By comparison, fishing in the summer was easy. I was only a spectator of the winter fishing, but in the summer I actually helped with the fishing. We would go out in a boat. There was a very long (rectangular?) net with wooden floats at the top and stones at the bottom to weigh it down, to make a "wall" in the water . The idea was to spread out that net in the water and bring the ends of the "wall" together to make a big circle in which the fish were trapped. Only a fish that was free in the middle of the net belonged to the owner - like with the winter fishing a fish that was trapped in the net belonged to the worker who pulled it out. The workers were both Jews and gentiles, and we got on very well with the gentiles.

The family only did fishing on that scale after leaving the farm. Their other business was forestry - they would buy the timber in a piece of forest and cut it in winter time. That was the only time of year when you could take the logs away, because the cold made the ground very hard. You could never take out the timber on carts with wheels. In winter time there would be horse drawn sledges. A sledge is lower than a cart and is easier to load, and can take four times more weight of timber than a cart.

After the war my brother Ziska made his career in forestry - he was a supervisor, measuring the timber and directing which trees were to be cut. (He now lives only 30 or 40 miles from Ignalina. There are very few Jews there now, say half a dozen families, and most have made mixed marriages. Only my brother has married a Jewish woman.)

In some seasons the family would buy crops such as flax and wheat from the villagers and sell it in the town. Many farmers came to the market at Ignalina to sell their produce, and merchants came from Vilna to buy it. We knew the Lithuanian language but the Vilna people could not speak it, they spoke only Russian and Polish, so we acted as the middle men. The Lithuanians would not sell to someone who could not speak their own language. When the trains stopped at Ignalina the conductors would come to buy milk and eggs in the market. The Lithuanians used to say "If you ask us in Polish we won't sell to you".

We lived in the same house as my grandparents. My grandfather Shlomo built it big enough for my mother's family as well as him and my grandmother. We needed three rooms and he had one room.

I would not say that we were extremely religious. We did not have peyut. In those days everyone was frum. We went to shul, we went to daven, we ate kosher. I don't remember people at that time who were not frum. On Shabbat we would go for a walk, perhaps five or six kilometres, to the lake, further than we should have walked on Shabbat, but we would not go bathing on Shabbat.

Was life very comfortable? Comparatively.

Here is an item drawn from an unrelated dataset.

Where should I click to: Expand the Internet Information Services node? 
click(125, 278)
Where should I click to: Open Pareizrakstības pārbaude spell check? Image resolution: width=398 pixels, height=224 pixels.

I remember that in winter we had to go with a sledge to bring water from a place, and put the water on the sledge - it was about half a mile - as the water near our house was frozen. Carrying one or two wooden buckets of water was quite hard work But then after supper we would take the sledges and look for hills and play sliding down the hills. In summer we used to go swimming in the lake.

There were plenty of different kinds of fruit - cherries, plums and apples. I used to make vishnik out of cherries and sugar. My mother used to take half a dozen different kinds of fruit and make confitures. We had strawberries and other kinds of berries - I don't know all the names.

But it was not so comfortable - I would not go back to it.

We ate chicken, and of course we had our own cow, and that gave us enough milk. In those days a cow was half the food for a family, providing sour cream and different kinds of cheese. Mainly the produce from the cow was for ourselves. I used to go to get the cow in from the field. Someone was paid a little to have the cow in his field. The cow would come to our house herself most times, because there was a great dish of food for her, scraps and water, and the cow was keen to get to it. A cow was a part of the family. Apart from what we ate which came from the cow the other half of our main food came from eggs and meat and bread.

Near our house we had an area of land with a good garden so we had potatoes, carrots, beans and vegetables, and cucumbers in the summer season. My mother looked after the garden, and before that my grandmother did. The children helped with the garden, and we would sow and hoe the potatoes, that was our task. We children liked beans so we sowed extra beans, which were ready a month or so before the potatoes. There was no shortage, But the house was not so comfortable because you had to get water from outside.